Requisitos da tarefa:
A – Segundo o texto sobre Pedro Mexia, com que idade publicou ele poemas em livro pela primeira vez?
B – No texto sobre Pedro Mexia, por que razão se destaca o poema A Banhista de Pavese? Responda em uma a três frases.
C – Reescreva em forma de lista o parágrafo do texto sobre Pedro Mexia que começa por "Comentador, cronista", mantendo os factos principais.

Texto extraído:
────
Comentador, cronista, consultor do Presidente da República para a área da Cultura, editor de uma coleção de poesia. Pedro Mexia é tudo isto, mas é poeta. Talvez antes de tudo isto. Tem publicadas duas antologias de poesia em Portugal e uma terceira no Brasil. Foi aos 27 anos que colocou pela primeira vez poemas em livro e lança agora, aos 51, os seus Poemas Reunidos (ed. Tinta da China). Há nestas páginas um pequeno poema que sintetiza em muito o seu trabalho – o tempo e a memória, as referências literárias (Camões, Camilo, Ibsen [dramaturgia], Cesare Pavese, Wallace Stevens, James Joyce), e cinematográficas (A Doce Vida, A Ultrapassagem, Taxi Driver, Fúria de Viver), a experiência e a não-experiência, a carga imagética do não-dito, a necessidade do distanciamento emocional e da postura analítica. Chama-se A Banhista de Pavese:
“A juventude morre
a consciência vivifica
De fora do tempo
vem uma imagem
comum e inatingível:
a entrada da piscina
lá onde uma rapariga é já
E quando ela regressa
à tona, o que vemos?
Que a diverte não a malícia,
mas um frio agradável, fugaz.”
Porquê uma terceira antologia agora, depois de uma segunda publicada em 2021?
────
Informação fornecida:
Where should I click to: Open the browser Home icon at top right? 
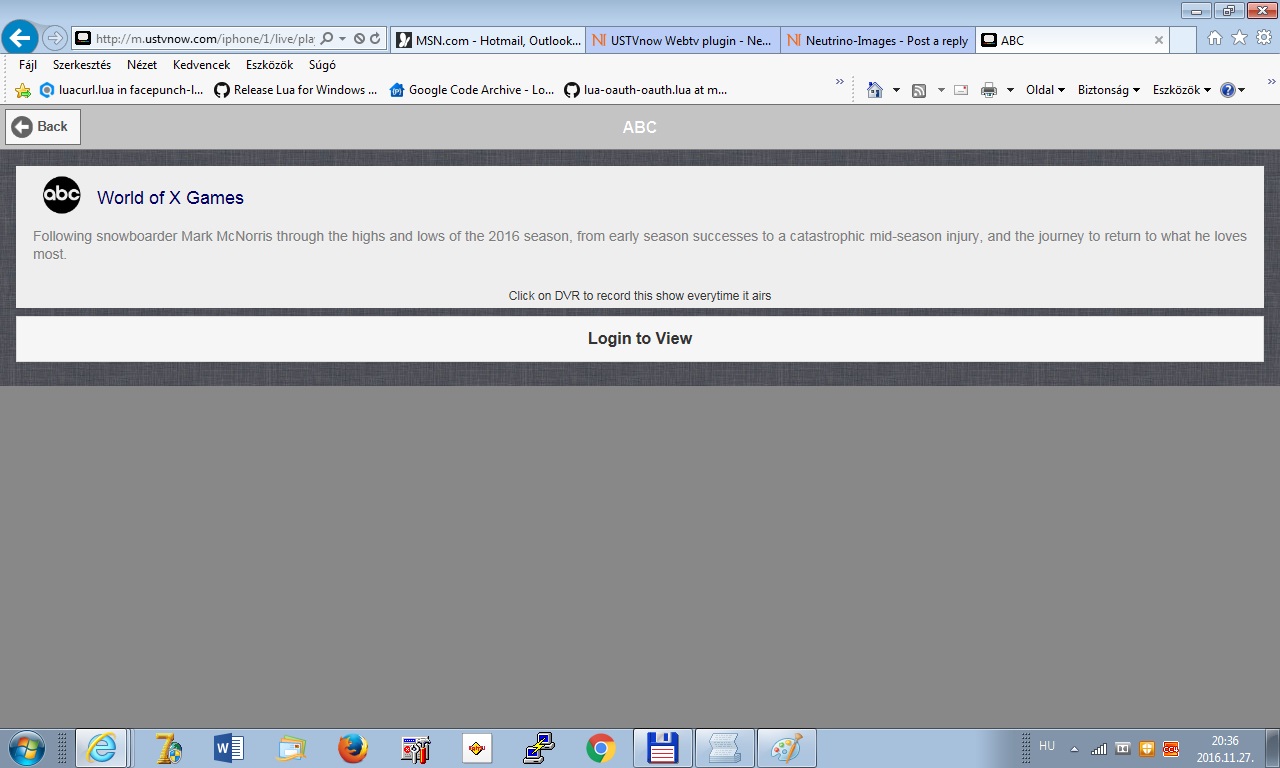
────
Respostas dadas:
A – Aos 27 anos.

B – O poema é destacado por sintetizar em muito o trabalho de Pedro Mexia. Reúne o tempo e a memória, referências literárias e cinematográficas, a experiência e a não-experiência, a carga imagética do não-dito e a necessidade do distanciamento emocional e da postura analítica.

C –
- Pedro Mexia é comentador, cronista, consultor do Presidente da República para a área da Cultura e editor de uma coleção de poesia, mas é poeta, talvez antes de tudo isso.
- Tem duas antologias de poesia publicadas em Portugal e uma terceira no Brasil.
- Publicou poemas em livro pela primeira vez aos 27 anos. Aos 51 lança os seus Poemas Reunidos (ed. Tinta da China).
- O livro inclui um pequeno poema, A Banhista de Pavese, que sintetiza em muito o seu trabalho. Nele estão presentes:
  - o tempo e a memória;
  - referências literárias: Camões, Camilo, Ibsen, Cesare Pavese, Wallace Stevens, James Joyce;
  - referências cinematográficas: A Doce Vida, A Ultrapassagem, Taxi Driver, Fúria de Viver;
  - a experiência e a não-experiência;
  - a carga imagética do não-dito;
  - a necessidade do distanciamento emocional e da postura analítica.